> **Reading text**
══════════

Cash flow statement main 3 activities

Balu S (26 Points)

01 January 2017  

Cash flow activities

The cash flow statement is partitioned into three segments, namely:

  1. cash flow resulting from operating activities;
  2. cash flow resulting from investing activities;
  3. cash flow resulting from financing activities.

The money coming into the business is called cash inflow, and Money going out from the business is called cash outflow.

Operating activities

Operating activities include the production, sales and delivery of the company's product as well as collecting payment from its customers. This could include purchasing raw materials, building inventory, advertising, and shipping the product.

Under IAS 7, operating cash flows include:

  • Receipts for the sale of loans, debt or equity instruments in a trading portfolio
  • Interest received on loans
  • Payments to suppliers for goods and services
  • Payments to employees or on behalf of employees
  • Interest payments (alternatively, this can be reported under financing activities in IAS 7)

══════════

> **Supplied material**

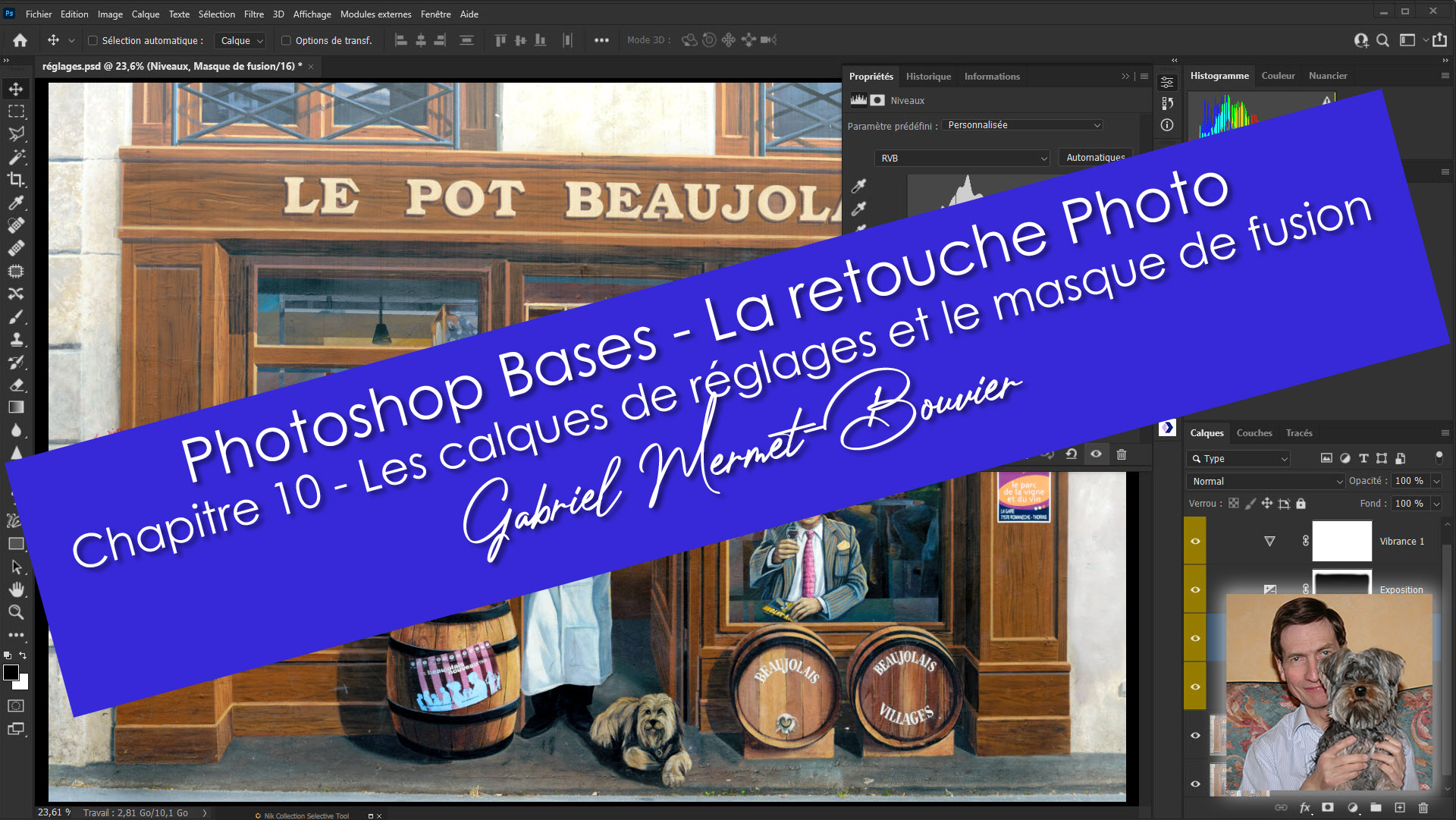Click the foreground color swatch
Screen dimensions: 1456x820
click(x=11, y=673)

══════════

> **Exercise description**
Could you pick up the text on the three cash flow activities right after its last line and carry it further?

> **Result for this exercise**
  • buying Merchandise

Items which are added back to [or subtracted from, as appropriate] the net income figure (which is found on the Income Statement) to arrive at cash flows from operations generally include:

  • Depreciation (loss of tangible asset value over time)
  • Deferred tax
  • Amortization (loss of intangible asset value over time)
  • Any gains or losses associated with the sale of a non-current asset, because associated cash flows do not belong in the operating section (unrealized gains/losses are also added back from the income statement).
  • Dividends received

Investing activities

Examples of Investing activities are

  • Purchase or Sale of an asset (assets can be land, building, equipment, marketable securities, etc.)
  • Loans made to suppliers or received from customers
  • Payments related to mergers and acquisition.

Financing activities

Financing activities include the inflow of cash from investors such as banks and shareholders, as well as the outflow of cash to shareholders as dividends as the company generates income. Other activities which impact the long-term liabilities and equity of the company are also listed in the financing activities section of the cash flow statement.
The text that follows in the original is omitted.